Visited the nice old hall with friend Tom and woopashoopaa. Was part of the days planned road trip. It took us a while to find this one but managed to get there in the end after thinking it was in another location and trecking through fields of dead sheep . And around various farm houses we eventually found it. Nice big old place and when we scouted it out for a while and made our entrane not long after we heard the alarms screaming so grabbed a few shot and made our way out as the building next door is live and is part of the estate. So here's a few pics I did manage to get and some history...


Brogyntyn Hall has stood abandoned for 15 years.
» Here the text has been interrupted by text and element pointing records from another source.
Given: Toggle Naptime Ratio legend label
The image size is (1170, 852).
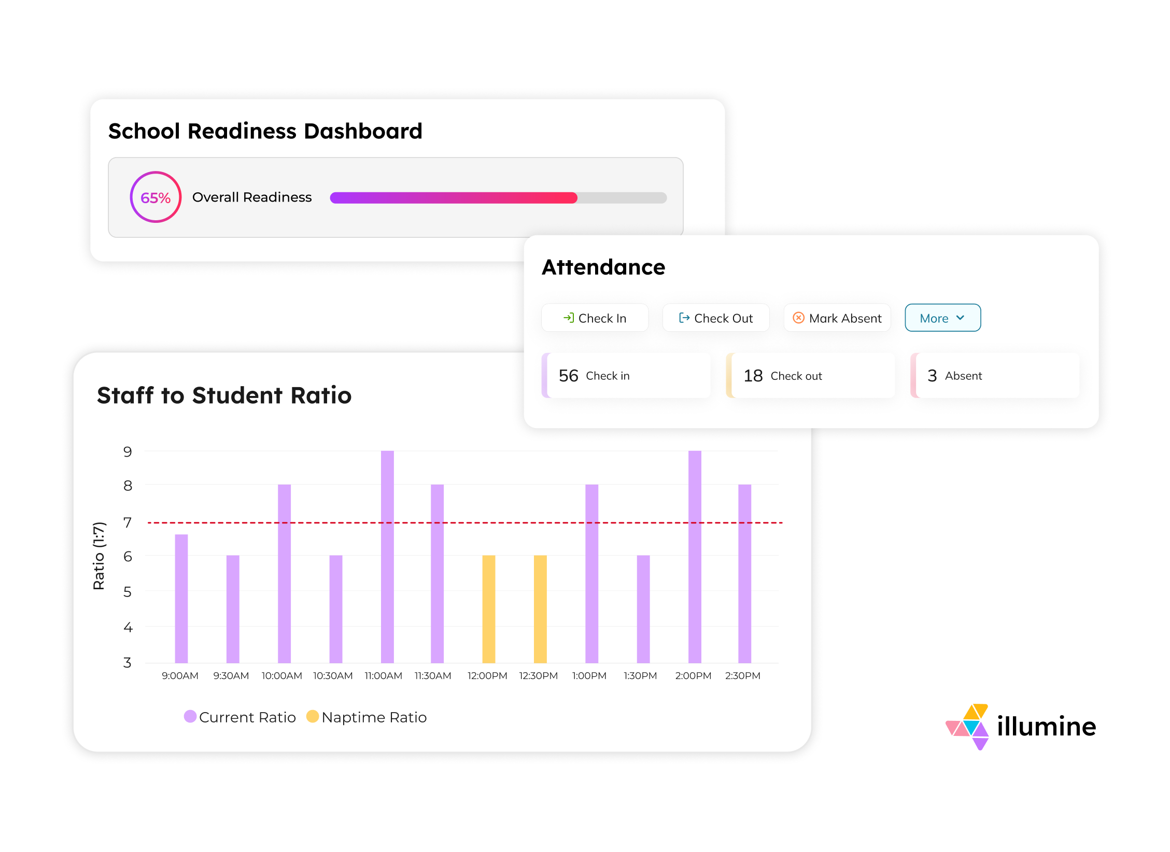Looking at the screenshot, I should [x=374, y=717].
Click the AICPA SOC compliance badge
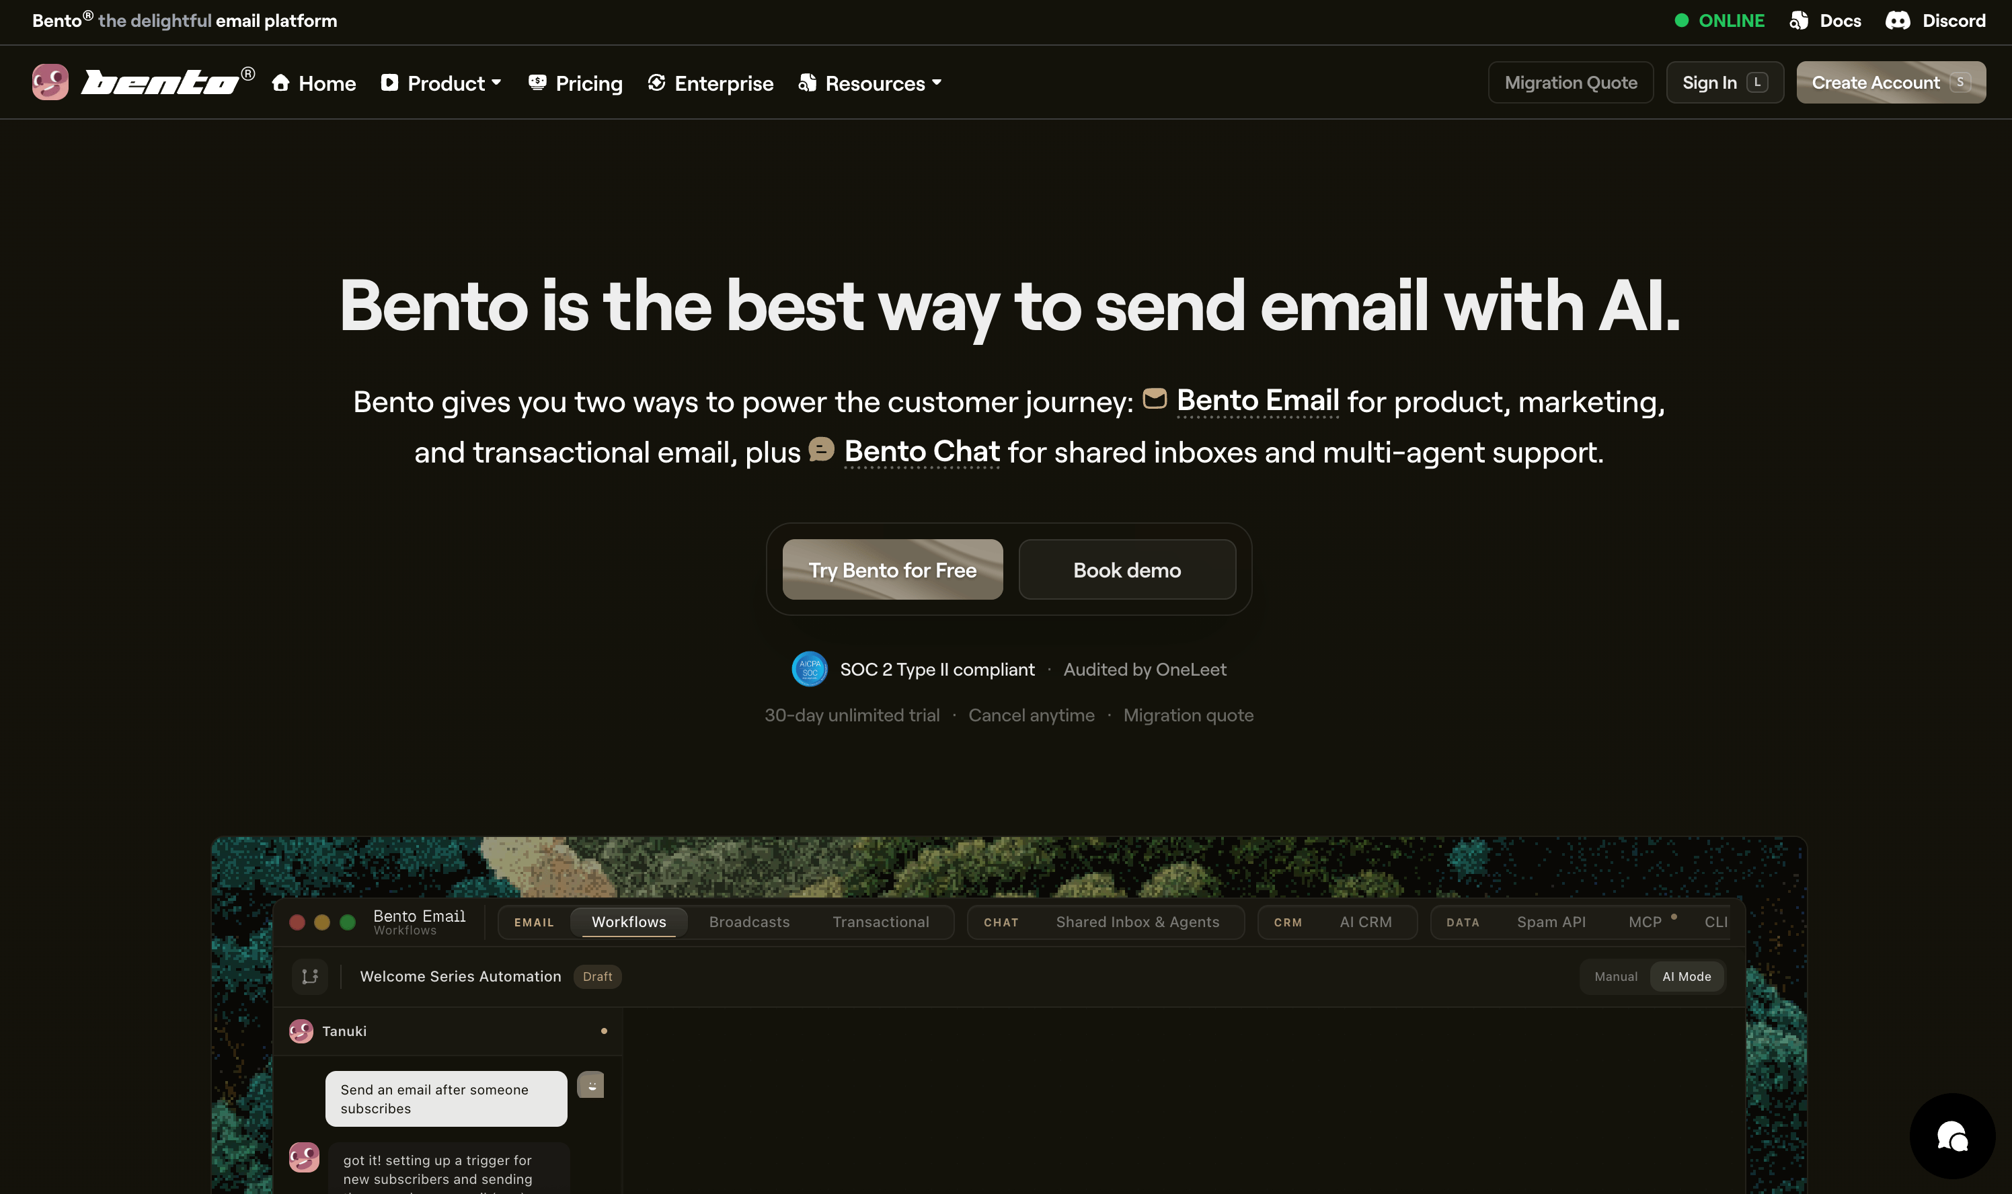The height and width of the screenshot is (1194, 2012). pos(809,669)
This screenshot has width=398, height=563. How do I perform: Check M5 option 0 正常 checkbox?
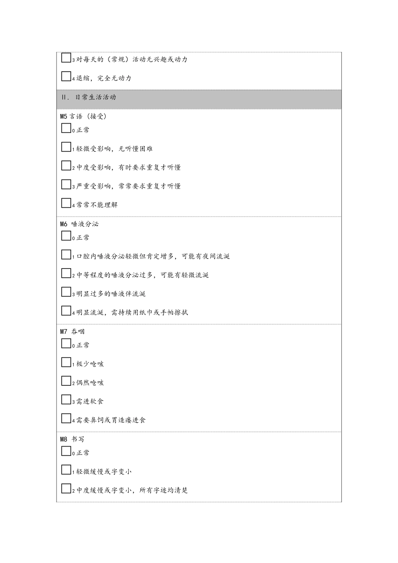click(66, 129)
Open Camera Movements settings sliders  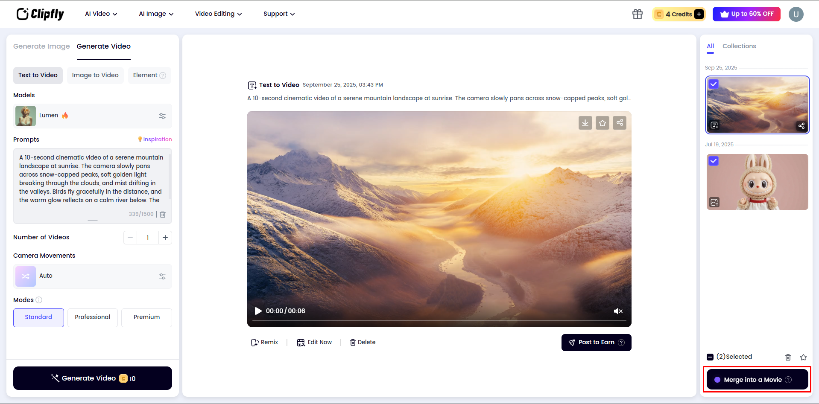[x=162, y=276]
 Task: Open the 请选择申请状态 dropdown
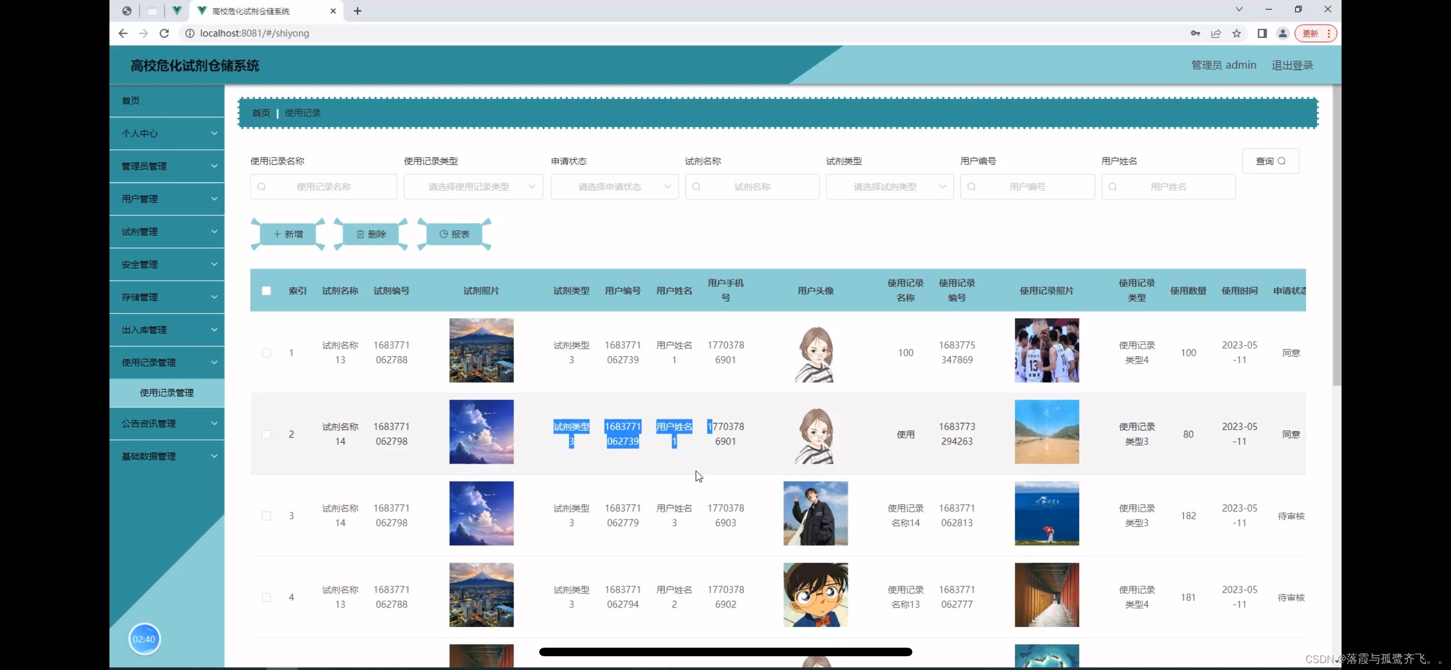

It was owned by the Lord Harlech until 2000. Settled in the 1600s the house and its estate once presided over the land as far as the eye can see. The family was one of the great English dynasties and owners of Harlech Castle in North Wales as well.
Unfortunately a string of tragedies including two Lords Harlech dying without wills, leaving massive death duties to be paid, saw the decline of the family fortunes and subsequent sale of the Hall. Interestingly it was also used during the war by British Telecom as headquarters for communications for the spy network operating in Europe.

























This is when it was used for the telecommunications


----------



## krela (Jun 19, 2015)

I like that, thanks for posting.


----------



## Lavino (Jun 19, 2015)

I did actually get into the main building but left my camera below it a bit of a climb but is possible so a return visit is on the cards


----------



## Priority 7 (Jun 19, 2015)

Watch out for the bat


----------



## Mikeymutt (Jun 19, 2015)

Ahhhh the house of tears nice one..I wandered around here while on holiday Saw the way in..but was on my own so decided to leave it..


----------



## HughieD (Jun 20, 2015)

Loving that...


----------



## flyboys90 (Jun 20, 2015)

Looking forward to your return trip!Nice one.


----------



## Lavino (Jun 28, 2015)

Update more photos

had a revisit to try and get to see more off the hall. In the company of @lucan and @woopashoopaa after a bit of walk around worked out a way in with a bit of climbing involved and we in so here's a few more of the top floor as haven't seen any before from this part...


----------



## Sam Haltin (Jun 29, 2015)

Nice photography. My favourite is the old radio and clock, seems to fit in just nicely in this old house.


----------



## mockingbird (Jun 29, 2015)

wow dont think ive seen any from top floors either


----------



## Lavino (Jun 29, 2015)

Each floor all the stair cases are all locked Down so this was a climb up to top floor.


----------